The first session was a plenary panel that was part of the IEEE Cloud 2021 conference.

EXPLORING THE GROWING SYNERGY BETWEEN CLOUD AND HIGH-PERFORMANCE COMPUTING

Panelists:
Katherine Yelick, UC Berkeley and Lawrence Berkeley National Laboratory
Ian Foster, Argonne National Laboratory, University of Chicago
Geoffrey Fox, University of Virginia
Kate Keahey, Argonne National Laboratory, University of Chicago

This group of panelists have been involved in every aspect of HPC and HPC in the cloud. Kathy Yelick has tons of experience ranging from managing a HPC center to designing Programming Languages for parallel computing and, now, being  a partner in running a major NSF program CloudBank to help with cloud access. Ian Foster was a pioneer who conceived of the Grid, a network of supercomputer services which, in many ways foreshadowed the Cloud concept and he continues to lead research in HPC and the cloud.  Geoffrey Fox has been in the HPC business from the early days of MPI and he is now doing groundbreaking work using cloud native middleware with MPI to design new deep learning paradigms for science.   Kate Keahey is a leader in high performance distributed computing, and she designed one of the first open-source Cloud platforms and now runs a major cloud devoted to academic research for NSF.

The link to the panel discussion is SERVICES Plenary Panel 1: Cloud HPC – Exploring Growing Synergy btw Cloud & HPC – YouTube.

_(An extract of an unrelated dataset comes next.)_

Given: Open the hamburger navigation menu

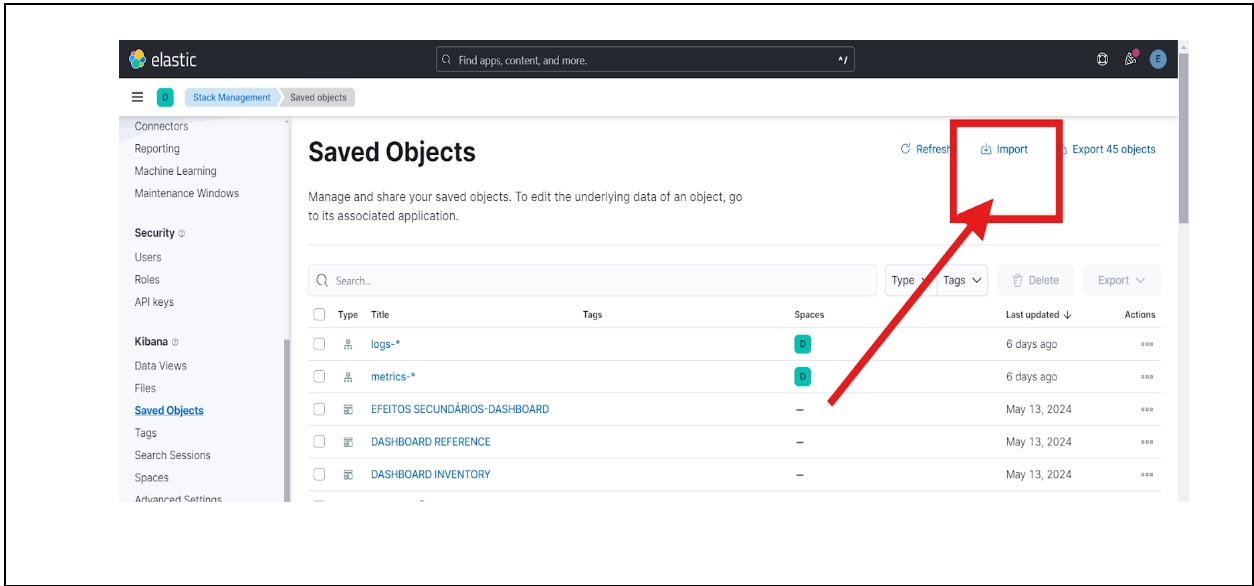Looking at the screenshot, I should coord(138,97).
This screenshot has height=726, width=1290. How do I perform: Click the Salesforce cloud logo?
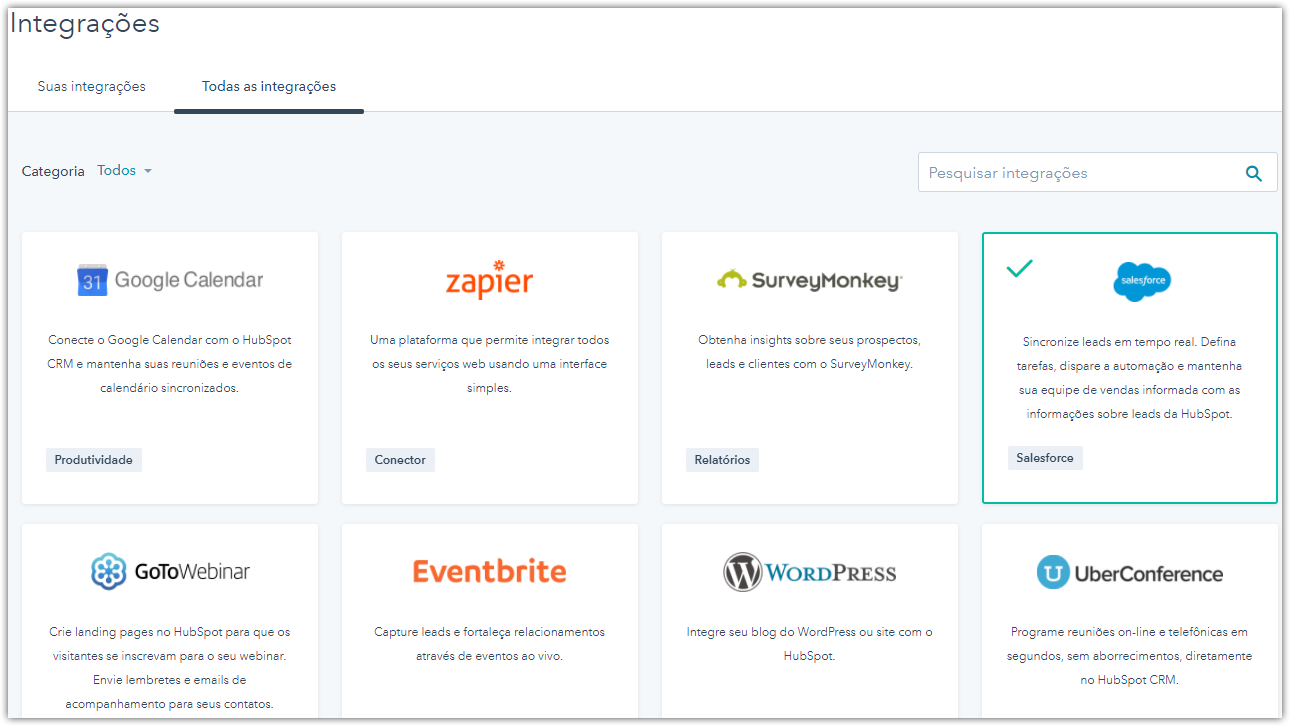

The overriding theme of the discussion involved an exploration of how cloud HCP is, and will be, different from traditional supercomputer based HPC and where the opportunities for exploiting the strengths of both can advance research and science.

Ian started the discussion by making the case that there were some fundamental differences between the cloud and traditional HPC systems.   Most significant of these was that the cloud made it possible to deliver and ecosystem of on-demand services.  Among these services are tools to interactively explore large data collections and services that enable users to easily build machine learning solutions for difficult data analysis problems. HPC on the other hand is about providing the most powerful computing platform for very large scientific applications.  Kathy also observed that what cloud lacked in high end power, the cloud excel in resilience. This resilience is critical for teaching such as when student assignment require just-in-time access to resources. Kate made the addition point that there are classes of HPC problems where having the interactivity clouds provide can be very important for exploring new areas where existing HPC application codes are not yet available.  Geoffrey made the point that access to HPC systems capable of doing some of the most advanced Neural Net training experiments is out of reach of must academics. That leaves clouds, but a national funding model for research is clearly needed. Kathy made the point that the new NSF CloudBank provides a way for university to access commercial cloud platform with NSF and other funding. Foster argues that the future challenge is to figure out how to combine the capabilities of both supercomputer centers and clouds for the next generation of scientific endeavors. The panel also addressed a number of important issues including economics, advances in technology and scalability.  It was an extremely lively and interesting discussion.  Check it out.  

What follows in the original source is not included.